These clinics ended up being a much bigger time commitment than we thought due to the overwhelming gratitude of the nurses and villagers. In fact, I perceived a bit of competition developing regarding which village could be the most hospitable. At each clinic the local women provided us with large containers of food, which they finished off after we had eaten our share. Their efforts were appreciated, but the local foods were not always kind to our digestive systems and Bjarne was quite sick one day from food poisoning.
There were also three parties that we attended. At these events, in addition to great quantities of food, the locals danced and sang for us. Naturally, there were speeches all around, and we were also asked to tell the folks a bit about ourselves. At one party there was even a band. Then the party would liven up more with lots of people dancing, usually in pairs, or sometimes in a fun conga-type line in which the followers all copied whatever the leader was doing. There was very little rest for us I-Matang, who were frequently asked to dance. At one event, Bjarne and I were each asked to do a solo dance. Not being particularly gifted in this field, we each decided the best thing was to set dignity aside and have some fun. Thus, we each hammed it up as we undulated around the maneaba, with our hips encircled by fern fronds. Bjarne even finished his routine up with a front roll. Where else can you have such an experience?
We were presented with various handicrafts, blouses made in the Kiribati style, and even lava lavas with our names embroidered on them by the nursing team. These women are remarkable: they are constantly on call, work with very limited resources and support from their government, take care of their families, helped organize and run these eye clinics, and still made time to feed us, fête us, and embroider for us! The resources on this island are quite limited, yet we found the people were very generous.
On an earlier visit, Carlton had provided the head nurse (Arote) with an SSB radio so she could communicate with the physician on Kiritimati (164 miles away), and with the other nurse on Teraina. On this trip he brought a fixed-mount VHF for Arote, and hand-held VHF radios and solar panels to power them for the other two nurses. Bjarne helped Carlton to set up the antenna for Arote's radio, located between the other two clinics, and there was no problem in communicating with the other two nurses. However, the two smaller radios (Nukai's and Rena's) didn't transmit quite far enough to reach each other. After consulting with Bjarne, Carlton arranged with Gordon West for some larger outdoor-mounted antennas to be sent on the next cruise ship to augment the hand-helds. Stepping up to larger radios would mean too much drain on the small batteries and solar panels that were providing power. The plan was to get the equipment off the ship as quickly as possible so Bjarne and Carlton could rush around to the two clinics (which were of course in opposite directions) while the tourists had their few hours in the sun, and then get Carlton loaded onto the ship and headed for home. It was arranged for Bjarne to finish up anything that didn't get done. On the day of the ship's arrival we were awakened early by howling winds and blasting rain. Nasty squalls plagued the island all morning and for a while it seemed doubtful that Carlton and the Water for Life people would even be able to get off the island! Certainly no tourists were coming ashore, which meant a lot of lost revenue for the islanders. In a testament to the high regard they have for Carlton, a contingent of women braved this weather by taking the early morning ferry over to say goodbye to him. The seas remained rough but the NCL crew managed to get the antennas onto the island and the visiting I-Matang safely back to the ship, where they could all enjoy a well-deserved rest, not to mention the cruise ship buffets (who's jealous?).

* [Information shown]
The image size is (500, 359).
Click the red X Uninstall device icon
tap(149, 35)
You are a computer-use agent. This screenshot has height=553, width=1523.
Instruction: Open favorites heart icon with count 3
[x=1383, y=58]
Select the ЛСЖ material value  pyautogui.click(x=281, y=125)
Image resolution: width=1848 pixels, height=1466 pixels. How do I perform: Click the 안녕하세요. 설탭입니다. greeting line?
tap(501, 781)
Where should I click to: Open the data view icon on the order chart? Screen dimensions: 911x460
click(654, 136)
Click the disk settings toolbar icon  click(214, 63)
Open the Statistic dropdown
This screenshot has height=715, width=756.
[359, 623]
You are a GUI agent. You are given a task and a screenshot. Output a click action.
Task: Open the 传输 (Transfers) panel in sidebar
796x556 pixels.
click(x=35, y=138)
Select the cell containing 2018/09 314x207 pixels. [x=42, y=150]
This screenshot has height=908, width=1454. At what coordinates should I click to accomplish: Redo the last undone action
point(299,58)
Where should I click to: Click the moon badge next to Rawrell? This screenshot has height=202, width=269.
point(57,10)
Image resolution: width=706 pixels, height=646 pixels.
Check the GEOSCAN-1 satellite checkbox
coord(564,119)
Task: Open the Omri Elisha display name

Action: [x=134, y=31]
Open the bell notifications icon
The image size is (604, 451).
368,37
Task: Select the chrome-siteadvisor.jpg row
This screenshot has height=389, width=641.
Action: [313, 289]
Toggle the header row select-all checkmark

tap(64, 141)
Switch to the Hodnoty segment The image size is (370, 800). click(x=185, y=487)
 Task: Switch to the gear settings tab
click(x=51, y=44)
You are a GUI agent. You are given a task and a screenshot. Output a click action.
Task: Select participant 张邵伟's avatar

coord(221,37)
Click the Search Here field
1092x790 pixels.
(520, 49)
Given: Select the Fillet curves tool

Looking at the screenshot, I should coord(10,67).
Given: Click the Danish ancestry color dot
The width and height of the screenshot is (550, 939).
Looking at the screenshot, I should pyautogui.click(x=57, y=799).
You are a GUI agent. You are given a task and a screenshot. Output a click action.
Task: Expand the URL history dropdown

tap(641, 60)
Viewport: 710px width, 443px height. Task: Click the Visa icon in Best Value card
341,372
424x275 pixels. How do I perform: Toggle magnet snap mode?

* [Questions]
1. In the island account, what did Carlton bring for the head nurse, Arote, on this trip?
2. Carry on the island account from its last sentence.
The material has nothing to do with this work.

* [Answers by task]
1. He brought her a fixed-mount VHF radio.

2.
Nothing happens quickly on these islands and it took us three days to get the last two antennas set up, although the actual work didn't take long. On the first day, we discovered the ferry wasn't running at the times we thought so spent a couple of hours arranging transportation across the pass for another day.
On the second day we borrowed bicycles to get out to the other clinic, where, after a visit with the nurse (Rena) and some neighbours, the antenna was quickly taken care of. As arranged previously, we were then taken by guides on a long bike ride (almost an hour) to see a very peculiar coconut tree. Somehow it had grown in big loops - amazing! One of the guides quickly climbed up, and then cut notches in the tree for his companions. Even with the notches BJ got only partway up, and I didn't even try. The bike ride was fun: it took us along what seemed to be an old road, very overgrown and narrow now, left over from when the island was important from a communications standpoint. We had to carry the bikes across various salt water inlets, and dodge the ubiquitous puddles along the way. On the way back we abandoned our guides and went a little further into some woods that Bjarne had come across previously, where the white birds seemed quite curious about us. They would hover just above our heads, but again, only if the camera had been put away!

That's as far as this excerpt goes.